Data excerpts:
-.-.-

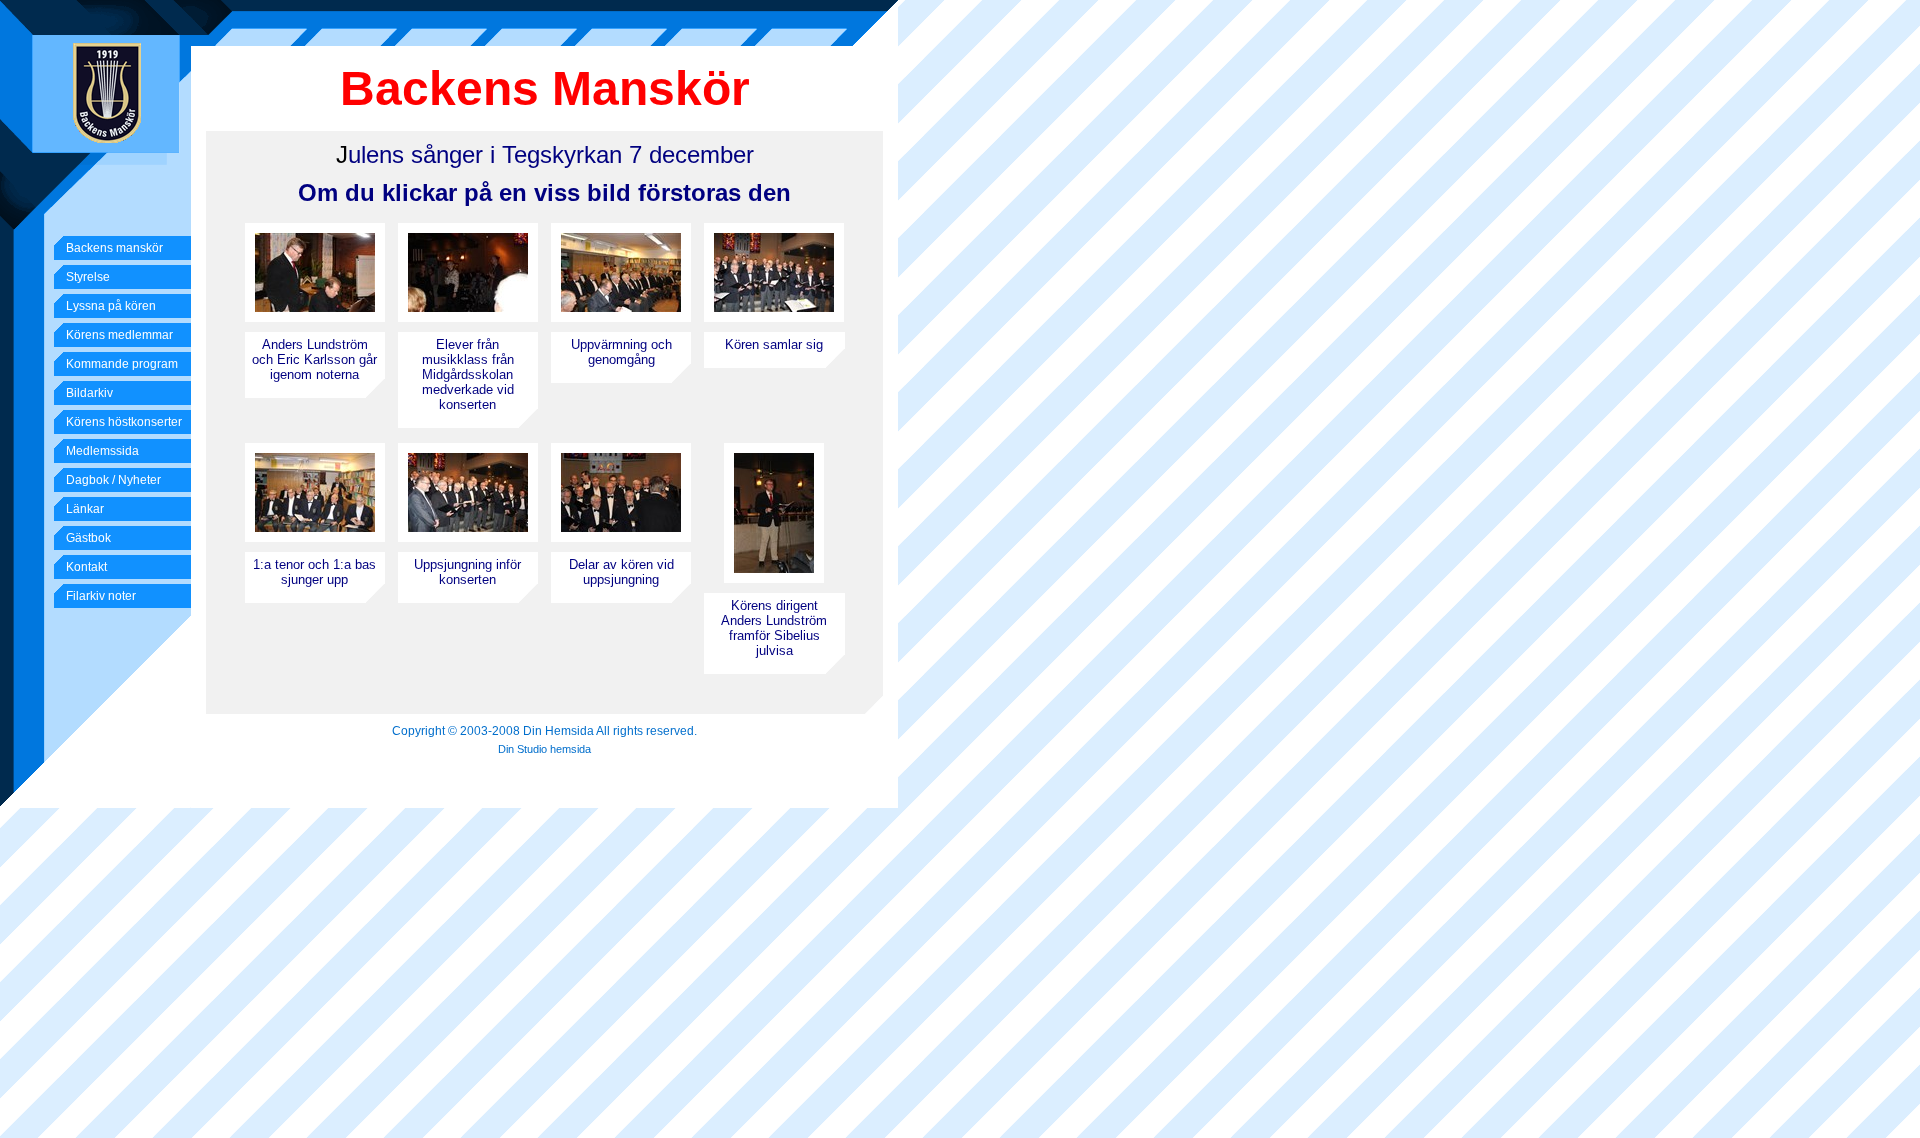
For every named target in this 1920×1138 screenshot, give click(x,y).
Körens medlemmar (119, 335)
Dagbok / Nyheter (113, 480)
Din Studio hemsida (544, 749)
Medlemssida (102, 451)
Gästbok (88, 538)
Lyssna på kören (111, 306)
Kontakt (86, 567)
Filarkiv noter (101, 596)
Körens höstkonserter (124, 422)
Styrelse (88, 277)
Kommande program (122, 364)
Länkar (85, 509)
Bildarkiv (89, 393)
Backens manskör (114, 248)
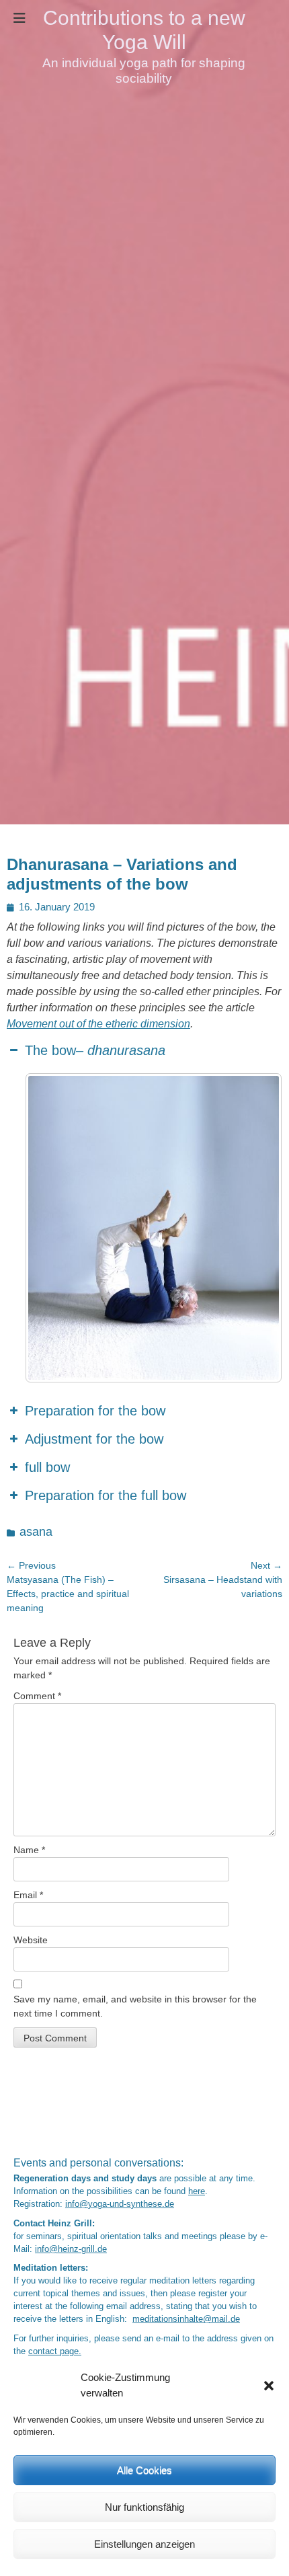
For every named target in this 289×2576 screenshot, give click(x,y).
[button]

-.-.-

Lines from the records above that hold "named" are the ones to list.

> _RESPONSE TO THE EXERCISE_:
For every named target in this 1920×1138 screenshot, give click(x,y).
For every named target in this 289×2576 screenshot, give click(x,y).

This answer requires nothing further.